The backbone of any dancy track, the drums lay the foundation on which we’ll build the rest of the song. This tune opts for a classic drum machine plugged directly into the Spire Studio rather than an acoustic kit. The groove, put together with Sequential Circuits Drumtraks samples, lays down a simple four-to-the-floor backbeat rhythm, with a kick drum on every beat (a staple in many pop genres, including disco).

Drum Machine

Sequential Circuits Drumtraks


While there are a few popular ways to record a bass guitar, this tune used a Hofner bass plugged directly into the Spire Studio’s instrument input rather than mic’ing up an amp. Recording direct and without any effects creates a clean bass tone with a nice punch and clarity that fits well in this mix.


Funk guitars

With the rhythm section of the track laid out on bass and drums, it’s time to get funky. And what better to spice up a track than a pair of tightly syncopated guitars. Rather than using Spire Studio’s great-sounding amp simulators, these guitars were recorded with a Shure SM57 plugged into the back of Spire Studio.

By placing the mic relatively close to the grille of the guitar amp, the guitars are given a clean, dry (little room reverb), and detailed sound, great for syncopated guitar parts. This clip was recorded with a Fender Stratocaster through a Deluxe Reverb amplifier.

Funk Guitars

Shure SM57 plugged into the back of Spire Studio

Chorus guitar and synthesizer

With a pair of up-front guitar parts, the track still needs something to lay a clear harmonic foundation, or in other words, something to make the chord-changes more clear.
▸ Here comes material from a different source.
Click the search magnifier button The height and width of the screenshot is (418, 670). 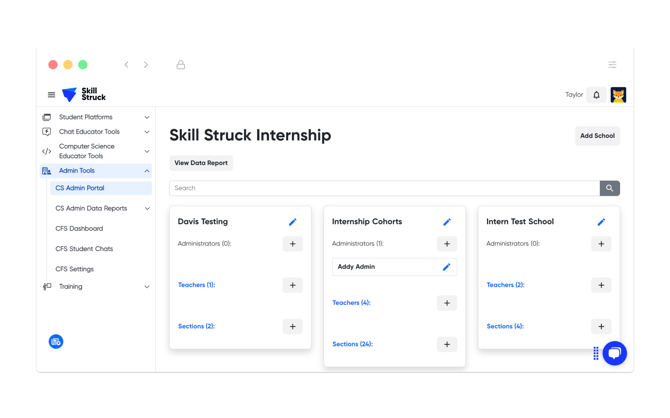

And in this case, it’s with another guitar part. This one was recorded just like the funk guitars but with a chorus pedal in front of the amp, giving it a slightly warbly effect.

Chorus Guitar

Just to give this harmonic foundation a little more spice, the track also has a synthesizer outlining the same chords but with slightly modified voicings to add some richness. Just like the drum machine, the synthesizer was plugged directly into the Spire Studio’s line input.



While the drum machine’s groove has a great sound, a great way to add some rhythmic drive (and an organic human touch) is with some live percussion.

The first percussion element is an egg shaker playing a driving sixteenth note rhythm, recorded Spire Studio’s built-in microphone. Recording the shaker roughly a foot away from the mic lets in a nice balance of natural room reverbarance and presence.


Just to take things up a notch in the tune’s second half, a wood block with Spire Studio’s Deep Space Vibes effect adds some nice rhythmic ambiance. Rolling back the tone creates a nice dark (less high end) effect that fit’s the track’s vibe.

Spire Studio’s Deep Space Vibes effect

Putting it all together

Now that we have all the tracks laid down, it’s time to put together a mix with Spire Studio’s Visual Mixer. Luckily, it’s straightforward.

Spire Studio's Visual Mixer

The mixer shows each track over two axis: vertical for volume and horizontal for panning (the tracks balance between left and right channels). So pushing a track up and to the right will make it loud and come out of your right speaker, and pushing a track down and to the left will make it quiet out of your left. Easy enough!

For this mix, the central elements for the groove (drums, bass, along with percussion, labeled as 1, 2, 6, and 8) are kept down the center. As the basis of the groove, it helps to have both speakers contributing to these parts, plus listeners have come to expect this (think of the last time you heard drums or bass panned to one side—quite likely it was an early Beatles stereo mix!).

To add some width and a nice stereo effect, the funk guitars (3 and 4) are panned hard to each side. This helps the listener hear each distinct guitar part clearly, while giving the track a somewhat “larger-than-life” effect with such a wide separation between the elements. All the while, the integrity of the groove is kept in the center, leaving a nice balance between the sound stages.

Lastly, the chorus guitar and synthesizer (5 and 7) are placed center and slightly right. This way, the harmonic foundation (along with the rhythmic foundation) are central elements of the mix.